任务指令:
在原文给出的中国剩余定理代码中，读入的 a[i] 与 b[i] 分别表示什么？
==== 原文段落
中国剩余定理及其拓展

中国剩余定理

实质就是解 $n$次互质的方程，然后分别乘以他们的取模剩余量，然后相加得到答案，这里就不展开叙述。

typedef long long ll;
const int N = 1e3 + 10;
int a[N], b[N], n;
void exgcd(ll a, ll b, ll &x, ll &y) {
	if(!b) {
		x = 1;
		y = 0;
		return ;
	}
	exgcd(b, a % b, x, y);
	ll temp = x;
	x = y;
	y = temp - a / b * y;
	return ;
}
void solve() {
	ll m = 1, x, y, ans = 0;
	for(int i = 1; i <= n; i++)
		m *= b[i];
	for(int i = 1; i <= n; i++) {
		ll t = m / b[i];
		exgcd(t, b[i], x, y);
		ans = (ans + x * t * a[i]) % m;
	}
	ans = (ans + m) % m;
	printf("%lld\n", ans);
}
int main() {
	scanf("%d", &n);
	for(int i  = 1; i <= n; i++)
		scanf("%d %d", &a[i], &b[i]);//a[i]是余数，b[i]是模数。
	solve();
	return 0;
}

中国剩余定理拓展

思路

我们规定 $b[i]$时余数， $a[i]$是模数。

显然对于一个方程我们可以直接得到 $ans_1 = b[1]$，用这个答案去求解第二个方程，解显然可以描述为 $ans_2 = ans_1 + k * a[1]$，所以第二个方程的解可以如下推理:

$ans1 + k * a[1] \equiv b[2] \pmod {a[2]}$

$k * a[1] \equiv {b[2] - ans1} \pmod{a[2]}$

所以我们只要解的 $k$就行，无非就是做一次 $exgcd$嘛，得到

$ans_2 = ans_1 + k * a[1]$

如果继续拓展下去，我们显然有 $ans_k = _{i = 1} ^ {i = k - 1} lcm * k + ans_{k - 1}$，也就是把上面推导的式子换成前 $k - 1$项的 $lcm$。
========
==== 已知信息
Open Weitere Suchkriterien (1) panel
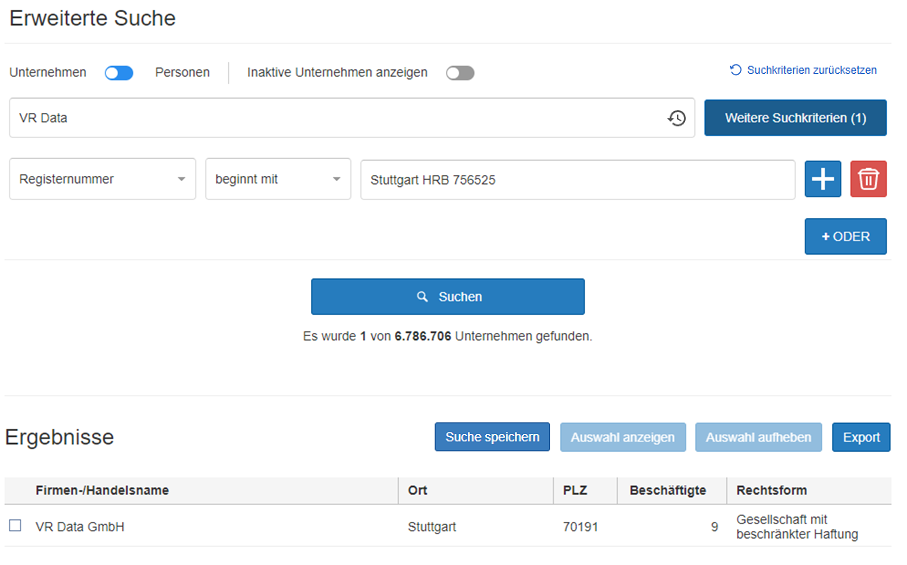 (x=795, y=118)
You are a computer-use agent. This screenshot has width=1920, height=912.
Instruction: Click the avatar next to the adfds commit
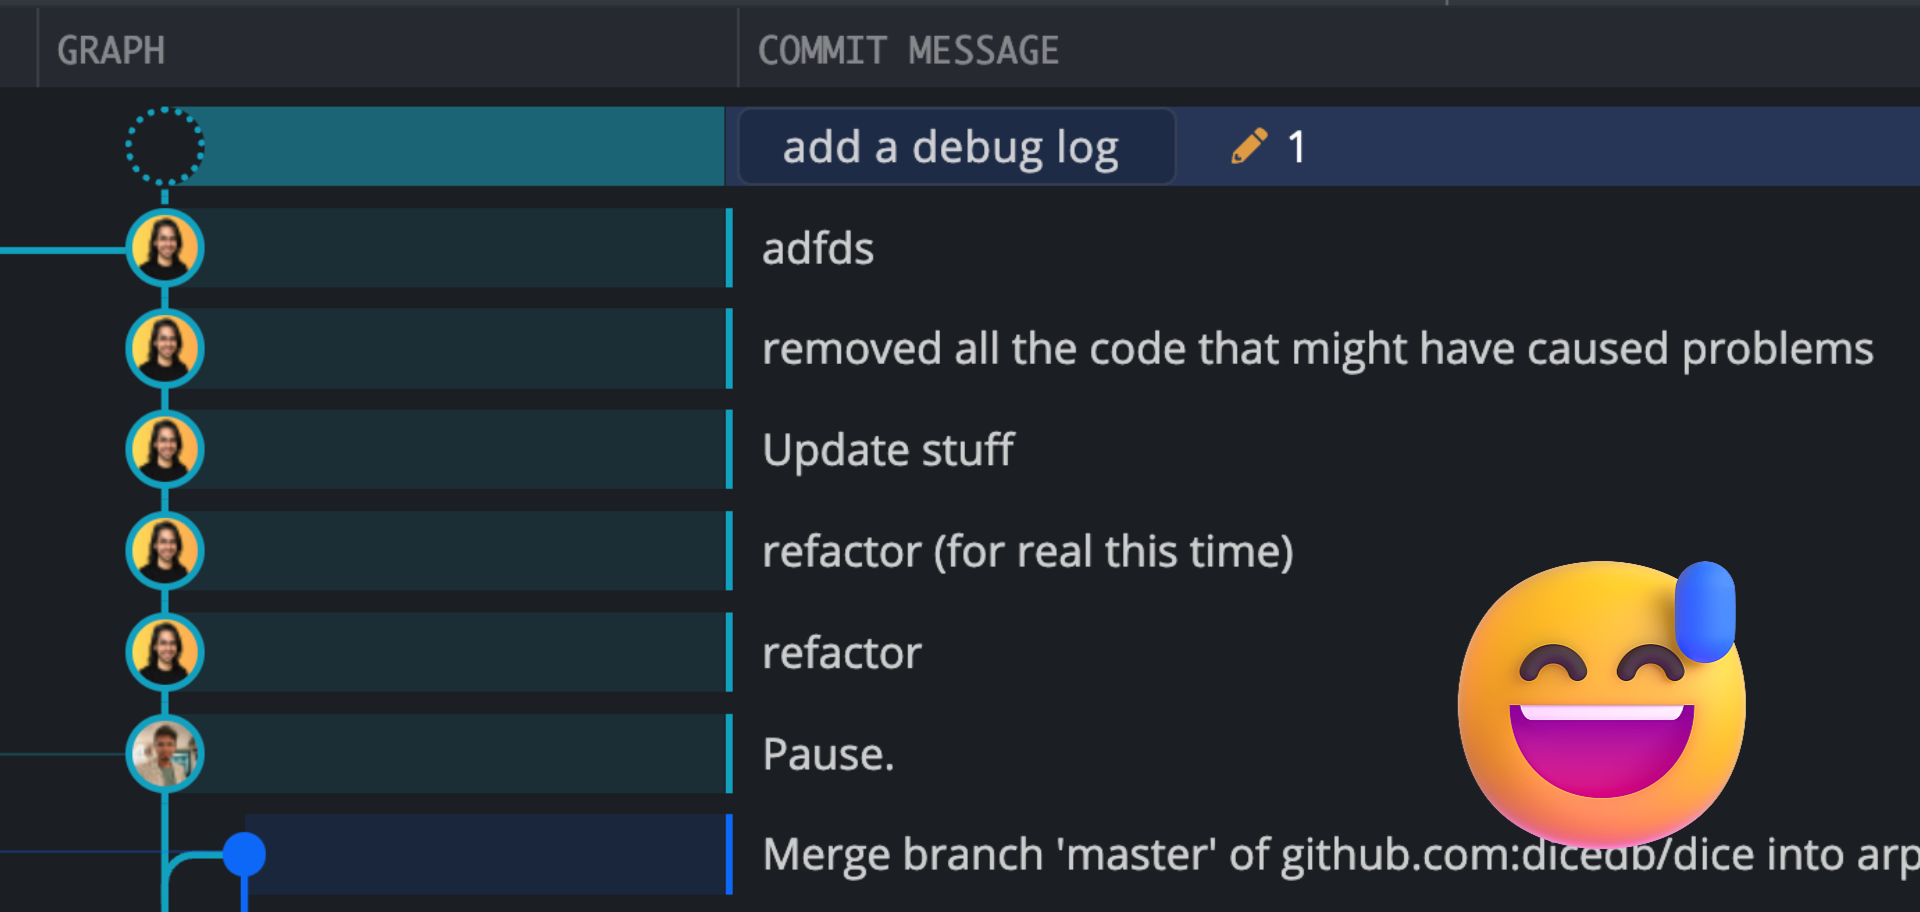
========
本题答案:
a[i] 是余数，b[i] 是模数。